▸ **What is being asked**: Take each line in the entries below that holds "settings" and show it.

-*-

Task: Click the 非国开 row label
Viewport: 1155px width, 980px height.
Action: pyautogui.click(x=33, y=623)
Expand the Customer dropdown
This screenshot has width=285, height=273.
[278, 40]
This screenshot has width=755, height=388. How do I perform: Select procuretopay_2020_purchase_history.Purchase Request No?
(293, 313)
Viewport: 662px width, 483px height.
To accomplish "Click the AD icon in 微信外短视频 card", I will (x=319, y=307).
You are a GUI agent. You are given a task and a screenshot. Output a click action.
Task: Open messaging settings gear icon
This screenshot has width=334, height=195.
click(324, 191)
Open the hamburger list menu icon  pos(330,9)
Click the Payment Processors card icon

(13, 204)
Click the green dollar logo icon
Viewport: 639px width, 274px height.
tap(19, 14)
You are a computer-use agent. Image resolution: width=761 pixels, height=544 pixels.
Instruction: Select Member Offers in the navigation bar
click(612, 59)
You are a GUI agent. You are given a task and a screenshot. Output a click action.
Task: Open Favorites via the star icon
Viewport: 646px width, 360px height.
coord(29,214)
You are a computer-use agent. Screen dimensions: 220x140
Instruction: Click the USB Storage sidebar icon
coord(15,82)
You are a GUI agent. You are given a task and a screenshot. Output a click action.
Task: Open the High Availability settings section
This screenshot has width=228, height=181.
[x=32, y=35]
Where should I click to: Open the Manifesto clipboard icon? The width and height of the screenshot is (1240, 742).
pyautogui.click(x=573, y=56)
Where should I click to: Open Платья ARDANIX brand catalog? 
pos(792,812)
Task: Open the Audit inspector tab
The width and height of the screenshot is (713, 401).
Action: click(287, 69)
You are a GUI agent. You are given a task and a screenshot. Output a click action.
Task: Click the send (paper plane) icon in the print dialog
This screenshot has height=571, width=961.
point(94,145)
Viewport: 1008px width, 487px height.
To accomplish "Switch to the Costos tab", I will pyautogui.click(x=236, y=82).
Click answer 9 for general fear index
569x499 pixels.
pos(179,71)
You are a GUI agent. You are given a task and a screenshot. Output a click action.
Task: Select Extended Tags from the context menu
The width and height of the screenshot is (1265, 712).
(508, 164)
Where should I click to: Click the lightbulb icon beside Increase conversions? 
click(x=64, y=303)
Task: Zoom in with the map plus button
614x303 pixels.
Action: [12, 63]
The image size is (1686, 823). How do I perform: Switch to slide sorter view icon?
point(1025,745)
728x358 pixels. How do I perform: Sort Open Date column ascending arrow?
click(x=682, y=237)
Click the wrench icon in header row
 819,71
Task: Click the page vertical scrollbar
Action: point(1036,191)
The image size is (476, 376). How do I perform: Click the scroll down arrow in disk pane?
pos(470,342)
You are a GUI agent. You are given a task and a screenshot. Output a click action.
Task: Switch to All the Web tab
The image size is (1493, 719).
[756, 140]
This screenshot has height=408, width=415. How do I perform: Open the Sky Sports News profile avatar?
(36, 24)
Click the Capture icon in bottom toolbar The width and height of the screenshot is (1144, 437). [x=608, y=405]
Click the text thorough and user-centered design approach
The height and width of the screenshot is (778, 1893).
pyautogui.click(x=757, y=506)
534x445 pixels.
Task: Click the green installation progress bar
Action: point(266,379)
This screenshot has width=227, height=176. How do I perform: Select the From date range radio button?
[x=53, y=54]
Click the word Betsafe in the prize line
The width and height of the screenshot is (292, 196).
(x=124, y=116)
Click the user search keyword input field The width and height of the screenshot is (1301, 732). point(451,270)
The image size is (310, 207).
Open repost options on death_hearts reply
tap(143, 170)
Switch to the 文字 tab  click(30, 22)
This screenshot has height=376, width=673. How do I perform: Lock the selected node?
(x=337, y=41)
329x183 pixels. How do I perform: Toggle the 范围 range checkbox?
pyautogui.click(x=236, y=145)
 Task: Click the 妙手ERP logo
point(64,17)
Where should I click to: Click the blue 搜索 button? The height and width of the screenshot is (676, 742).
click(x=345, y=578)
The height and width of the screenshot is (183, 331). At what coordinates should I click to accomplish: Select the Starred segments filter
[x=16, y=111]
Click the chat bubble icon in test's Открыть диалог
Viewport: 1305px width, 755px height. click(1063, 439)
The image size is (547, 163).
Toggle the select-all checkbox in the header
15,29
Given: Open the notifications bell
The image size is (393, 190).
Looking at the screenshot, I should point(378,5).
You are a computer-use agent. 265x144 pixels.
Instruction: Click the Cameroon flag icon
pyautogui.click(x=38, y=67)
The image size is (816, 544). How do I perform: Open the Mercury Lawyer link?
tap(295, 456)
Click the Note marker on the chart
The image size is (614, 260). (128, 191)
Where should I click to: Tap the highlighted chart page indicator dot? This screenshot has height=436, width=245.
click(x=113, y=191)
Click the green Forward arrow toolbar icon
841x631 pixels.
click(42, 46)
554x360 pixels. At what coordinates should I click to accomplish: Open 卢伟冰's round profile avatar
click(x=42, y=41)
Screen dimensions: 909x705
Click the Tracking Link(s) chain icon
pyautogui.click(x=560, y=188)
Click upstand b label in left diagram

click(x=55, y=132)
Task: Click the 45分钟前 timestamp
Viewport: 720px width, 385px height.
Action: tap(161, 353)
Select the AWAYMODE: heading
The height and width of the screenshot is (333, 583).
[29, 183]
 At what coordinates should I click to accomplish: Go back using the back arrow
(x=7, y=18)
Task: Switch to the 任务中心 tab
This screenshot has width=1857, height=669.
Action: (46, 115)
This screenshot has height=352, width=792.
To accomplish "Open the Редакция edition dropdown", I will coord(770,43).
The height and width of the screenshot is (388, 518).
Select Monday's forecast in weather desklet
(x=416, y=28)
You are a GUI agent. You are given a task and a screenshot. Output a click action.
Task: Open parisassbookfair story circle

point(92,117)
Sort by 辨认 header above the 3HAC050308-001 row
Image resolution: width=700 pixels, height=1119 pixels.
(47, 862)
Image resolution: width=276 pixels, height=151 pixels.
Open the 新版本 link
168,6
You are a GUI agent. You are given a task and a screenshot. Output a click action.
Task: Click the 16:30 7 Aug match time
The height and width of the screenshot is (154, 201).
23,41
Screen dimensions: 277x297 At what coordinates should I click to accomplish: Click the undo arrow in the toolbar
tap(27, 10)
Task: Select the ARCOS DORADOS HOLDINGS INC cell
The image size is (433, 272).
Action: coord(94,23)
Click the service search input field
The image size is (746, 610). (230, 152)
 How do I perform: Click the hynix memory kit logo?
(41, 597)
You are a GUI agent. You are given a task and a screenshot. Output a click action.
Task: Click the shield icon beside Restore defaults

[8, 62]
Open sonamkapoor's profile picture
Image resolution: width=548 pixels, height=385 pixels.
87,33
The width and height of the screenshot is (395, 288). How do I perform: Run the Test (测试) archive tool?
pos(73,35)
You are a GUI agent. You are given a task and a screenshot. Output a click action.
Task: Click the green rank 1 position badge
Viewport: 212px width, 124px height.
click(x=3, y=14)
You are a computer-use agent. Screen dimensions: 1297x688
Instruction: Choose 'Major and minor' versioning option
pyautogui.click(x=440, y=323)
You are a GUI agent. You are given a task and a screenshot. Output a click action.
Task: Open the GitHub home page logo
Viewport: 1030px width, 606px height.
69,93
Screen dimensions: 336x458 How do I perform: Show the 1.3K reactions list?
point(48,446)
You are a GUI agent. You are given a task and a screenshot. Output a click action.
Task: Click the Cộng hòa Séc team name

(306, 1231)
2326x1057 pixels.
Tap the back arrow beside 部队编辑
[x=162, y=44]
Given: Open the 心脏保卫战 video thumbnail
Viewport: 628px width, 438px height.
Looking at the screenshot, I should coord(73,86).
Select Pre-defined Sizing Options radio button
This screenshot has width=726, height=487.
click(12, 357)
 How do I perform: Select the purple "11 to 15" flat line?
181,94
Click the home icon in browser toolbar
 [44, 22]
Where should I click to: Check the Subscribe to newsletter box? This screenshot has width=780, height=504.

-*-

▸ **Task response**:
Task: Open messaging settings gear icon
Task: Open the High Availability settings section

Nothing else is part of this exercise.